▶ [WHAT TO DO]:
Repeat the data verbatim, from the line containing "You are a GUI" up to and including the line containing "click(185, 99)".

▶ [TASK MATERIAL]:

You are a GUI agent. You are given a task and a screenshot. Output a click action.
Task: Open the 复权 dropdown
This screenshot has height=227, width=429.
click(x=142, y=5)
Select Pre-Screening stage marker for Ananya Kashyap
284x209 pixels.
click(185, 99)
--
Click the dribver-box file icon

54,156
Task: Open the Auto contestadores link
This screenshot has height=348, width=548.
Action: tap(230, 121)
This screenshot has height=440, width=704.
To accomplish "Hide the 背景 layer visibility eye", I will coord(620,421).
...
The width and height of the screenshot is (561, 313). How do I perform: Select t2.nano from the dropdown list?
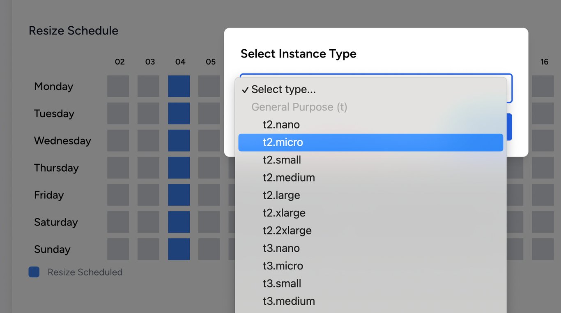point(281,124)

▶ [TASK RESULT]:
You are a GUI agent. You are given a task and a screenshot. Output a click action.
Task: Open the 复权 dropdown
This screenshot has height=227, width=429.
click(x=142, y=5)
Select Pre-Screening stage marker for Ananya Kashyap
284x209 pixels.
click(185, 99)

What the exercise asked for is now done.